Table of Contents
This project aims to simulate a retailer data system and build a datalake for a start-up company that runs several stores that sell common household products. The project will cover the following aspects:
- Data generation: We will use the Python faker module to generate realistic data for the stores, such as products, prices, sales, inventory, customers, etc.
- Database: Cloud databases such as Postgresql are used to store generated results.
- Datalake: Generated content will then be stored in a datalake for further processing
The project is intended to demonstrate the use of modern technologies for building a data-driven business.
This project uses the following technologies:
- Python
- Linux
- AWS Account (Most services used in this project are included in AWS Free-Tier)
- Postgres database
-
Create a RDS database from AWS. It's fine to use a free-tier database.
-
Generate a
set_env.sh
file, including the following variables:
export DB_USER=<RDS database user>
export DB_PASSWORD=<RDS database password>
export DB_HOSTNAME=<RDS database endpoint name>
export DB_DATABASE=<RDS database name>
export DB_PORT=5432
export S3_LAMBDA_BUCKET=<S3 Bucket name to store Lambda Layer>
export S3_RAW_LAYER_BUCKET=<S3 Bucket name to store Lambda Layer>
export AWS_LAMBDA_LAYER=<Name of your Lambda Layer>
export AWS_LAMBDA_ROLE_ARN=<ARN of IAM role to be used for Lambda functions>
export AWS_PROFILE=<Your selected AWS Profile>
export AWS_REGION=<Your selected AWS Region>
Note:
- It's important to note that we should NEVER include this file when pushing commits to Git repository to avoid credentials exposed. Make sure, you already ignore
set_env.sh
file in.gitignore
. - In case you would like to develop project using local database, it's fine to use local DB credentials.
To set environment variables, run:
source set_env.sh
- We can build up a local Python environment using below commands with
conda
in terminal:
conda create -n <environment name> python=3.9
conda activate <environment name>
pip install -r requirements.txt
- Database set up To automatically set up our db, run:
python setup_db.py
- Deploy Lambda functions For this project, we have five Lambda functions that serve the purpose of generating dimensional tables, that are useful to generate mock transactions:
- generate_customers: Generate customer information such as gender, name, membership, yob...

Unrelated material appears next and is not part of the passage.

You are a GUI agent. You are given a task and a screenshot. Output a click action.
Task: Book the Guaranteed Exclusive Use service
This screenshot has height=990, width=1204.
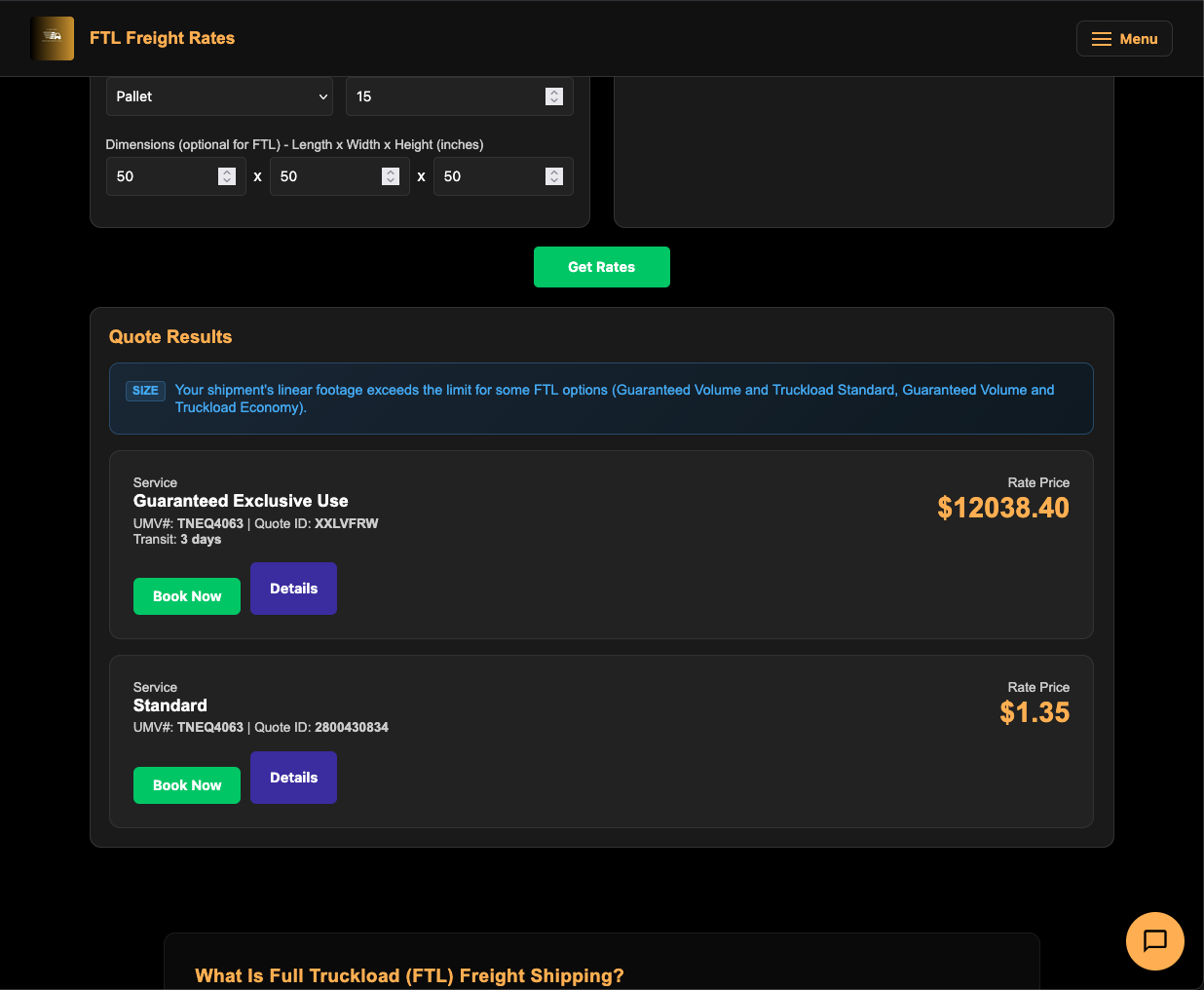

- generate_products: Generate our offering products.
- generate_staffs: Generate our employees information.
- generate_stores: Generate store information such as store address, phone, email.
- generate_transactions: This Lambda function should be used to generate transactions once you have dimensional data from database by running the 4 above functions. Generated data will then inserted to S3 bucket (Raw layer) for further processing.
There is a built-in bash script that can be used to deploy Lambda functions to AWS:
bash deploy-lambda-functions.sh <name of the function>
or you can just use the below command to deploy all
bash deploy-lambda-functions.sh all
- Deploy API Gateway Once all of our Lambda functions are available, try to run several functions to generate data for our RDS database.
Then connect the API Gateway (REST API) to the approriate Lambda functions
Because our API call will insert data to the database, we can use POST request method.
- Test the API from local postman to verify if our endpoint works properly
-
Import the Postman collections template postman_collections to Postman.
-
Create a Postman environment to replace the variable <API_ENDPOINT>
- To make it automatically generate data, we can create a AWS EventBridge rule and then connect it to generate_transactions Lambda function.
- To create the rule, run:
bash deploy-event-rules.sh
- Connect the rule to generate_transactions Lambda function